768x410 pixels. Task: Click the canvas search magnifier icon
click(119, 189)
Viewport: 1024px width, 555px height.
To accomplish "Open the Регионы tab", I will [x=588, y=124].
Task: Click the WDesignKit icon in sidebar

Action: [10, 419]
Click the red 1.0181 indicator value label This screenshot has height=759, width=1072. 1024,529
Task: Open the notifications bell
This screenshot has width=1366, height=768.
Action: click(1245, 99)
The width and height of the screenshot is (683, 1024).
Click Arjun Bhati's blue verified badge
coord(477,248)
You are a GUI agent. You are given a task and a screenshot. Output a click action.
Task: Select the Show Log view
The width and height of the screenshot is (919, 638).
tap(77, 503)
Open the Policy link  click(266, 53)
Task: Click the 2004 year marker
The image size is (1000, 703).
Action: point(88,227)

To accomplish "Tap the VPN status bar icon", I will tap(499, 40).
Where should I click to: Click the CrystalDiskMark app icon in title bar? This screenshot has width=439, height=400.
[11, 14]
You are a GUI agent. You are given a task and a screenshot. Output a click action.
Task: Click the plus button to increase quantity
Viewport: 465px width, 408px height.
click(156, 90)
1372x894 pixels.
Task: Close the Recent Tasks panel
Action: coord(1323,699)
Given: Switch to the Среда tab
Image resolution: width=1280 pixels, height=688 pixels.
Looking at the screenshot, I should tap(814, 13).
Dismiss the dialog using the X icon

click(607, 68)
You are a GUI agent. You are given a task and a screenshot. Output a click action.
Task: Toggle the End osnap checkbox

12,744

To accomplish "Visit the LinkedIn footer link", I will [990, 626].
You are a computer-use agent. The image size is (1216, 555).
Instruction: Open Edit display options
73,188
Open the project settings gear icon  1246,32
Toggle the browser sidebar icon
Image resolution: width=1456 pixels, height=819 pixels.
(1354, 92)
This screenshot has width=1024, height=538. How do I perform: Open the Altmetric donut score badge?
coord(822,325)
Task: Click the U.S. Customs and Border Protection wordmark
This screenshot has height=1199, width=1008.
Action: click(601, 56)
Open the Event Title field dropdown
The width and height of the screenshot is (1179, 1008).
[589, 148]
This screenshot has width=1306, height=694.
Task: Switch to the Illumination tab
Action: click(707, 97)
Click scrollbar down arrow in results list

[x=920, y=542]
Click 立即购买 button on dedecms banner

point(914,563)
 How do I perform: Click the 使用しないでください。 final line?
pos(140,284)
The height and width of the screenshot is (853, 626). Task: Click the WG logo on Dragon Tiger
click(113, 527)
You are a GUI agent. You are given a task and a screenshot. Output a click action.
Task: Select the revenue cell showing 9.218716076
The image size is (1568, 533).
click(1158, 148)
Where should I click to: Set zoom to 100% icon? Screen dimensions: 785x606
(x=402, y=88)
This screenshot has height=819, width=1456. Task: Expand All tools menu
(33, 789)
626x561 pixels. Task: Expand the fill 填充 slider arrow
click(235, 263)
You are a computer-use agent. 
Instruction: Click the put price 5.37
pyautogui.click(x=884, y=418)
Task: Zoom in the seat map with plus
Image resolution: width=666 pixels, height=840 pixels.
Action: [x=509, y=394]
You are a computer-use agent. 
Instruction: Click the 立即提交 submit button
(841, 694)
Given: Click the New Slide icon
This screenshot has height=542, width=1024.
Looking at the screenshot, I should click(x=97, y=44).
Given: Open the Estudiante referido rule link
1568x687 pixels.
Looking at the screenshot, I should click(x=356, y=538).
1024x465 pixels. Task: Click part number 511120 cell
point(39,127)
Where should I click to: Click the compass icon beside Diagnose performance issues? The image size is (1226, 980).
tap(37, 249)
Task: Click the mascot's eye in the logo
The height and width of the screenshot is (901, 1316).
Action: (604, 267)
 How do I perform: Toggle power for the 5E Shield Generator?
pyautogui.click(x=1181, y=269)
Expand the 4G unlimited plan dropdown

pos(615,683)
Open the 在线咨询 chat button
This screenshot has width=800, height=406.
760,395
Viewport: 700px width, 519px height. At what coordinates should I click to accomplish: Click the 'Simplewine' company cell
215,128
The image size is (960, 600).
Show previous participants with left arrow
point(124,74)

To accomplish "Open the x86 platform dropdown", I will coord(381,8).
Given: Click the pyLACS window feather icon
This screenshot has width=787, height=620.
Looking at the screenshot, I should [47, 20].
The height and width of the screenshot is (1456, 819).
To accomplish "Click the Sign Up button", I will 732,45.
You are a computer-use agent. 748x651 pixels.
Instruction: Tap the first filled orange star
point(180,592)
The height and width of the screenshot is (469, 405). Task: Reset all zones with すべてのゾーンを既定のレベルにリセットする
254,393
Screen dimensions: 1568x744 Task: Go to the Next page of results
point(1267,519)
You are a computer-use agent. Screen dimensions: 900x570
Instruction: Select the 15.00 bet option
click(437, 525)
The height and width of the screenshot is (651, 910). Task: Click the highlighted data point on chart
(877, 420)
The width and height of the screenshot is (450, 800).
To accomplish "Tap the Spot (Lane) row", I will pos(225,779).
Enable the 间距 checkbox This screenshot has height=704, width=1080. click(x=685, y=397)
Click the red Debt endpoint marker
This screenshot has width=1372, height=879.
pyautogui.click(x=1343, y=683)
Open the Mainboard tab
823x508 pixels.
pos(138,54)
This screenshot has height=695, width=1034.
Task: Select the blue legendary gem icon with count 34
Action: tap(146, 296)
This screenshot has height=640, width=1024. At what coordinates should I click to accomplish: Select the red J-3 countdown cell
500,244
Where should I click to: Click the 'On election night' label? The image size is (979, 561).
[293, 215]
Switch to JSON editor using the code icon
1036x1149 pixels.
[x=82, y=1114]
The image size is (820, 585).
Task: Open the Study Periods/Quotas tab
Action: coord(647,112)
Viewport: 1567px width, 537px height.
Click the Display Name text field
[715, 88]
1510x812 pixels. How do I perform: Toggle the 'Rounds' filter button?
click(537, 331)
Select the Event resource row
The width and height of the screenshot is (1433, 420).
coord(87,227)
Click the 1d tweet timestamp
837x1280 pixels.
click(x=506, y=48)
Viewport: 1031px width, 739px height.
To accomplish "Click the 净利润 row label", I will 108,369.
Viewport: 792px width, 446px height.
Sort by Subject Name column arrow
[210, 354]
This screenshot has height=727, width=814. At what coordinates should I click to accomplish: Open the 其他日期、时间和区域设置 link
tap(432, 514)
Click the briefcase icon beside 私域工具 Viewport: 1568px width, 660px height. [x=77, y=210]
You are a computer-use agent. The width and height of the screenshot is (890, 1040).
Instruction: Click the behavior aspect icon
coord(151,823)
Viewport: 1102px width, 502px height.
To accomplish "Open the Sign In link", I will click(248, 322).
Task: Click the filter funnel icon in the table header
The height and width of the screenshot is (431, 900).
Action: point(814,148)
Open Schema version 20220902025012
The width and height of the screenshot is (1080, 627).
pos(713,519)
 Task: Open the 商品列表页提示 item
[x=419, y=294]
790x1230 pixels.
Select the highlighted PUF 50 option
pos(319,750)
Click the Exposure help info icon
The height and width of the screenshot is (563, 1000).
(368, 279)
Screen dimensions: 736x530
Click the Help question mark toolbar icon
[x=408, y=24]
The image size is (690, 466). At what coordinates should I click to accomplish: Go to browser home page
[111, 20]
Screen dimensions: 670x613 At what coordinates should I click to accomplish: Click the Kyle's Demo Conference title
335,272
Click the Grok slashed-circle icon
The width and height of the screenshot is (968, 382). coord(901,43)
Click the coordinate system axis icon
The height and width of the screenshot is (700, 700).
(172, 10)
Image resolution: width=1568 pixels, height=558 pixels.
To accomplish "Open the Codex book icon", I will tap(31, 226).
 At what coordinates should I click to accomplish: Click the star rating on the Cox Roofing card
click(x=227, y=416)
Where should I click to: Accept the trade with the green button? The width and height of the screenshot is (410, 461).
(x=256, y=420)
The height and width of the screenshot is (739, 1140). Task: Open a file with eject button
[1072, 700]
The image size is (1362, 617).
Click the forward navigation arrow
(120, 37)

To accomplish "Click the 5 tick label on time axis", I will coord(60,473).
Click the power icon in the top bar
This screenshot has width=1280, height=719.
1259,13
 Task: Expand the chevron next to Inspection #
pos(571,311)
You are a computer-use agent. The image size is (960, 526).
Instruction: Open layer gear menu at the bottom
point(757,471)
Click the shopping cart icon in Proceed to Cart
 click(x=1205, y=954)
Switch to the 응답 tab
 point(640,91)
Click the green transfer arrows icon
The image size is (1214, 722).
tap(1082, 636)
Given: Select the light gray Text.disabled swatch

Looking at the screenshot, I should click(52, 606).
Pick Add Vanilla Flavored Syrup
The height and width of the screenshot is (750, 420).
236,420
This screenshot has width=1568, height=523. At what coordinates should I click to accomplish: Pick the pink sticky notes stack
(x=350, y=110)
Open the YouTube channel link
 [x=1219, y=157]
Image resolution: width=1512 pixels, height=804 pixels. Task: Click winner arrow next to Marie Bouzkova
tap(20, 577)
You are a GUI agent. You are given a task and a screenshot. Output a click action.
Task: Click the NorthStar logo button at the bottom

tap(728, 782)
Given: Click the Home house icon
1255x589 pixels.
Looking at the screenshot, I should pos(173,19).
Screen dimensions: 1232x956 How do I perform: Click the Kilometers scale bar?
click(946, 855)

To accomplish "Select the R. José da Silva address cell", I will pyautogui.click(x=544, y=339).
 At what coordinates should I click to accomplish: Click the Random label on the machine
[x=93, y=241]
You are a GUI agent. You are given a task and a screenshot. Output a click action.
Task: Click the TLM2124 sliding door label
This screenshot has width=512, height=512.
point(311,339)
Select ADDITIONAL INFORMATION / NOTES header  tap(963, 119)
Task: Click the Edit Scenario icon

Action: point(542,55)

-=-=-

### Task
Repeat, character for character, the lines of the material above from the line with "Click the Help question mark toolbar icon" through the line with "Image resolution: width=1568".

### Answer box
Click the Help question mark toolbar icon
[x=408, y=24]
The image size is (690, 466). At what coordinates should I click to accomplish: Go to browser home page
[111, 20]
Screen dimensions: 670x613 At what coordinates should I click to accomplish: Click the Kyle's Demo Conference title
335,272
Click the Grok slashed-circle icon
The width and height of the screenshot is (968, 382). coord(901,43)
Click the coordinate system axis icon
The height and width of the screenshot is (700, 700).
(172, 10)
Image resolution: width=1568 pixels, height=558 pixels.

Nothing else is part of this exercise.